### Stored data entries
● ● ●
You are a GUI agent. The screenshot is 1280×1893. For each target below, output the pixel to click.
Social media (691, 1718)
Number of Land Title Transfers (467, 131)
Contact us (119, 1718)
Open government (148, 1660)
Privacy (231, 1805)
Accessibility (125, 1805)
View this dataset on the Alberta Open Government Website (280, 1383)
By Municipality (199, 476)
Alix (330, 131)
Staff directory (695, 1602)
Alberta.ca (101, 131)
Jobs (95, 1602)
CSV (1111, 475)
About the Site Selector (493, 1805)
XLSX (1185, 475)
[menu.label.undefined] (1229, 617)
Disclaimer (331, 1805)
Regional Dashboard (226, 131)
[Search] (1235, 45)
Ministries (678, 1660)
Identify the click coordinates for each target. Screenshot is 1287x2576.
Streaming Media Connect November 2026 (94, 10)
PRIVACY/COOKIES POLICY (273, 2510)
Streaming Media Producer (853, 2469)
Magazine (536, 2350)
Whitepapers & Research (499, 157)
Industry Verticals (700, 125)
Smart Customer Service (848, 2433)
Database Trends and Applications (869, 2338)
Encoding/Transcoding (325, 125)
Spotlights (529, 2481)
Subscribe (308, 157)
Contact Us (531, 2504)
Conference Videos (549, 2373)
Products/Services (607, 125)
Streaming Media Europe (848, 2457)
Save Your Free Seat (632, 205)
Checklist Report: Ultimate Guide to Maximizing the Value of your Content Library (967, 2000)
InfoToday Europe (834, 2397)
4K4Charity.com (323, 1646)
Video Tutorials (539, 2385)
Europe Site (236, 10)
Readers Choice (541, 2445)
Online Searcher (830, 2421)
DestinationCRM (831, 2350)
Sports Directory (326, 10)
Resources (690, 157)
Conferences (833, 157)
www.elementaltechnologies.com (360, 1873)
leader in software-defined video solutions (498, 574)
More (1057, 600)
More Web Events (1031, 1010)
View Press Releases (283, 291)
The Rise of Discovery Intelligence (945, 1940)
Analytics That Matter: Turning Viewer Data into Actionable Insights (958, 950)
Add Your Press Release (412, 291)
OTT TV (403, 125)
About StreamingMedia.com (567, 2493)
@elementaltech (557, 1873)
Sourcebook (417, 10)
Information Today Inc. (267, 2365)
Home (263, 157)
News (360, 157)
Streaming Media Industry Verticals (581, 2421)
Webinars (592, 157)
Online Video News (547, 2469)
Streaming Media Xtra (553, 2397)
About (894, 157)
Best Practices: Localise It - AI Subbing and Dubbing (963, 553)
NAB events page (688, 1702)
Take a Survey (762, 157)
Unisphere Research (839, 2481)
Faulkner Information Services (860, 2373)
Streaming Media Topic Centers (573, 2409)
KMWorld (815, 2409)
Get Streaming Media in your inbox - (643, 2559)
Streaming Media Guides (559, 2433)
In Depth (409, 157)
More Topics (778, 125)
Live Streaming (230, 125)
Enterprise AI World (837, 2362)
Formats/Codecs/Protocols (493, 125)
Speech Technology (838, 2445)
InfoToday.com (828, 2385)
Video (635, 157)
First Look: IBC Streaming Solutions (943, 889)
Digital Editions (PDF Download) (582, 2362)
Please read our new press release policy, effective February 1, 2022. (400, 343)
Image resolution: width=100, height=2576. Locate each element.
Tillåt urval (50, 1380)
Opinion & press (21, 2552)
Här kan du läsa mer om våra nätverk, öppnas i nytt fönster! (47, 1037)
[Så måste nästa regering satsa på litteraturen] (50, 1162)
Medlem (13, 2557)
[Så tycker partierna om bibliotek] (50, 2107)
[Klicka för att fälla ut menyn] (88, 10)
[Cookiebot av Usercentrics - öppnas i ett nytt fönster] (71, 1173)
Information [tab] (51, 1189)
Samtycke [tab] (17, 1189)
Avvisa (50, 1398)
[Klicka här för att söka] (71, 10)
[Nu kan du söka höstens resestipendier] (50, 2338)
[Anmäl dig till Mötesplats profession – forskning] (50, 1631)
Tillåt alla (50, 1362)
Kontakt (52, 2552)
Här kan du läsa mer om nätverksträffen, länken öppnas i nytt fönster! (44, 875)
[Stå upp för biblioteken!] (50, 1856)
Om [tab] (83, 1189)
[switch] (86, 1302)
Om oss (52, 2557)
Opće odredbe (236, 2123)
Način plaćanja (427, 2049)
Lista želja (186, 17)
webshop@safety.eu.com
● ● ●
### EXERCISE OBJECTIVE
Could you transcribe the entries above word for word, from the line with "Image resolution: width=100, height=2576." down to the line with "Kontakt (52, 2552)", keeping both?

### OUTPUT
Image resolution: width=100, height=2576. Locate each element.
Tillåt urval (50, 1380)
Opinion & press (21, 2552)
Här kan du läsa mer om våra nätverk, öppnas i nytt fönster! (47, 1037)
[Så måste nästa regering satsa på litteraturen] (50, 1162)
Medlem (13, 2557)
[Så tycker partierna om bibliotek] (50, 2107)
[Klicka för att fälla ut menyn] (88, 10)
[Cookiebot av Usercentrics - öppnas i ett nytt fönster] (71, 1173)
Information [tab] (51, 1189)
Samtycke [tab] (17, 1189)
Avvisa (50, 1398)
[Klicka här för att söka] (71, 10)
[Nu kan du söka höstens resestipendier] (50, 2338)
[Anmäl dig till Mötesplats profession – forskning] (50, 1631)
Tillåt alla (50, 1362)
Kontakt (52, 2552)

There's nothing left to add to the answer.